A big manufacturer is getting ready to ship a large order for his latest widget,
and a key machine goes down. Panicked he gets on the phone to the machine's
engineer and gets him to come out. The engineer looks at the machine for a
couple of minutes, then hits one side of it with a spanner; the machine springs
back into life and the manufacturer gets his order out on time. The engineer
puts in his invoice - £500. The manufacturer goes mental. "£500 for 2 minutes
work - how can you justify that!!! I want to see that invoice itemised." So the
engineer writes another invoice: call out fee and hitting of machine with hammer
- £20, experience and years of training to the point where I know where to hit
machine - £480. He also points out that for £500 the manufacturer didn't default
on the order which alone was worth £250,000. The manufacturer pays up thinking
how cheap the fix was and what a great deal he got.

So, in your case, I'd look at what the benefit is to client B in providing your
solution. If you feel that he can save money if you charge him for 11 hours
work, and that he is honestly getting a good deal on that, charge him the full
11 hours. He is not just paying for the development and deployment, he is paying
for your skill, experience, knowledge and the benefit to him.

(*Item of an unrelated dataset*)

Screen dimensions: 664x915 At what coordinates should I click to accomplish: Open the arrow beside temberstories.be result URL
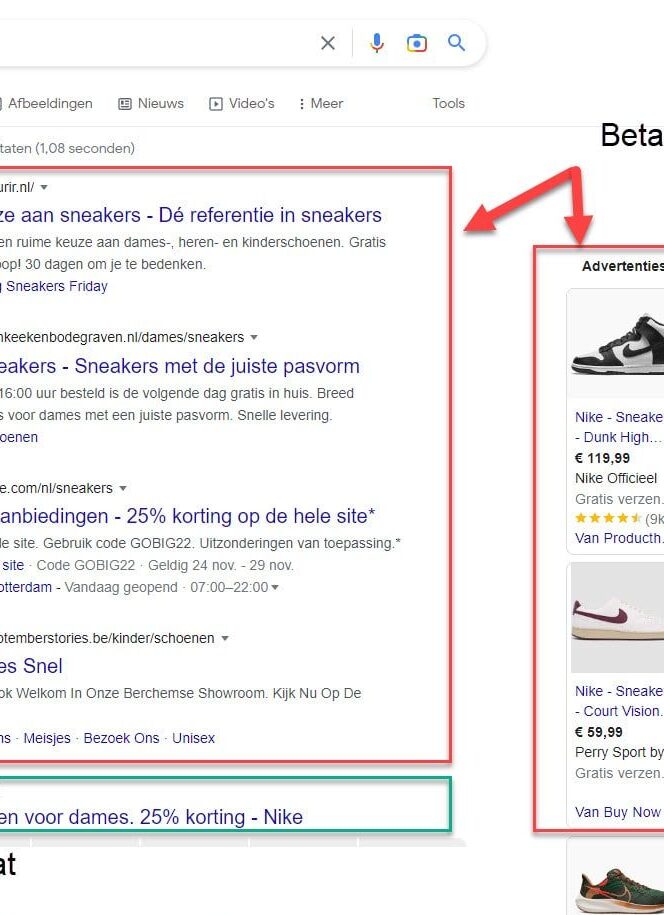pyautogui.click(x=224, y=638)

After all, if you went in to a department store and bought a can of soda, you'd
still expect to pay the same as the guy in front of you in the queue, because
the benefit of that drink in quenching your thirst is worth the money you pay
for it, regardless of how many other people on the planet have ever had a soft
drink.

Don't count your value as only what you produce, but every aspect of producing
it, and what it is worth to your customers.

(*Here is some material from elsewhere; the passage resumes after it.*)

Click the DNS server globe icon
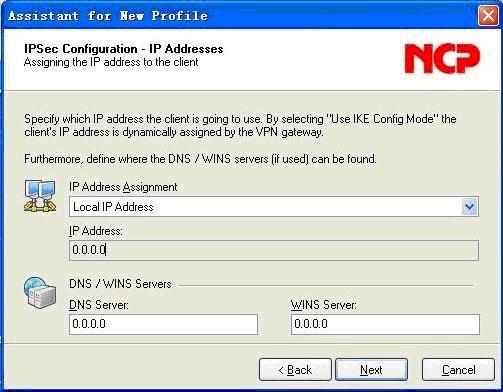The image size is (503, 392). click(39, 292)
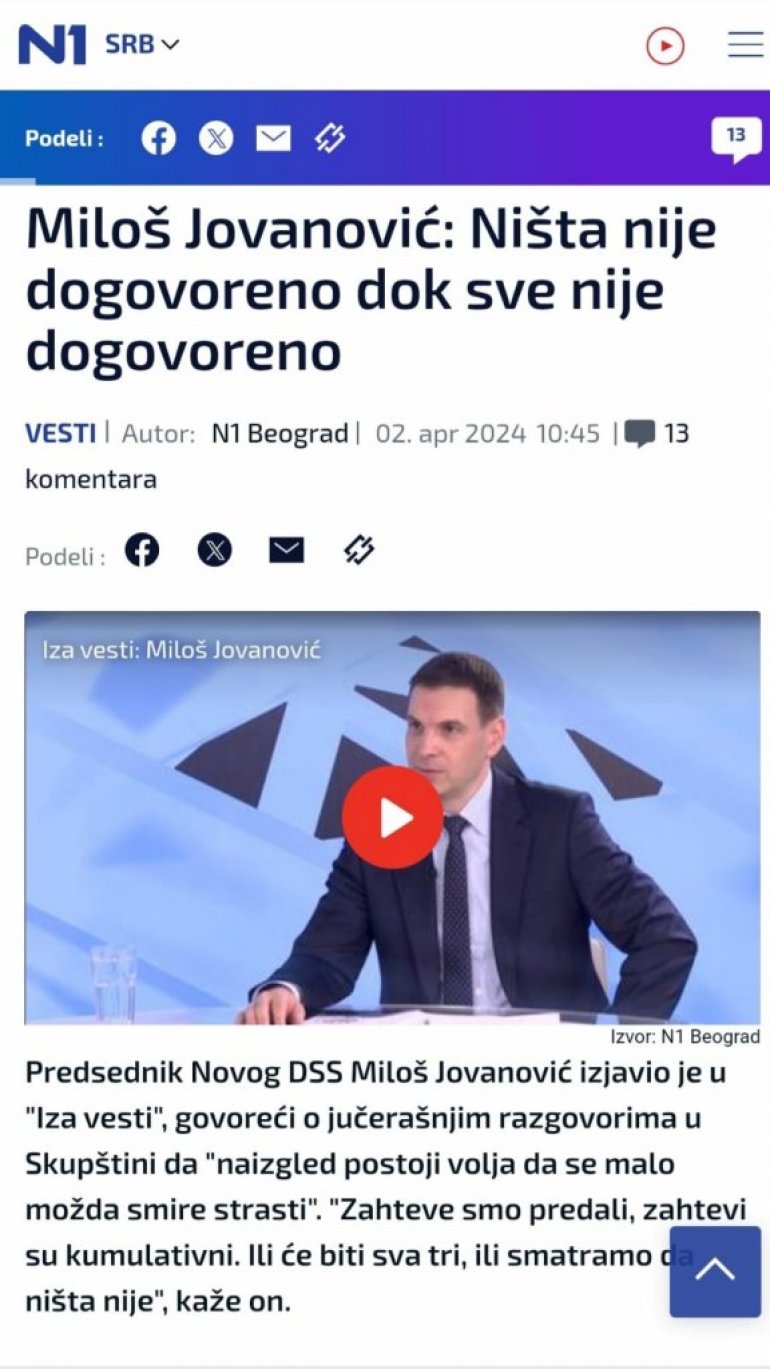The width and height of the screenshot is (770, 1369).
Task: Open comments bubble showing 13
Action: [736, 139]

It is a fatal mistake to compete on price; the skill in business is finding
something that is cheap for you to produce, but worth a great deal more to your
buyer. That is exactly the reason I pay someone to cut my lawn. I hate doing it,
and in the 2 hours I save I can earn 2 x the cost to me of paying someone to cut
my lawn. I win becasue I get a tidy garden and the guy cutting my lawn gets paid
for doing what he loves at a good price in that market.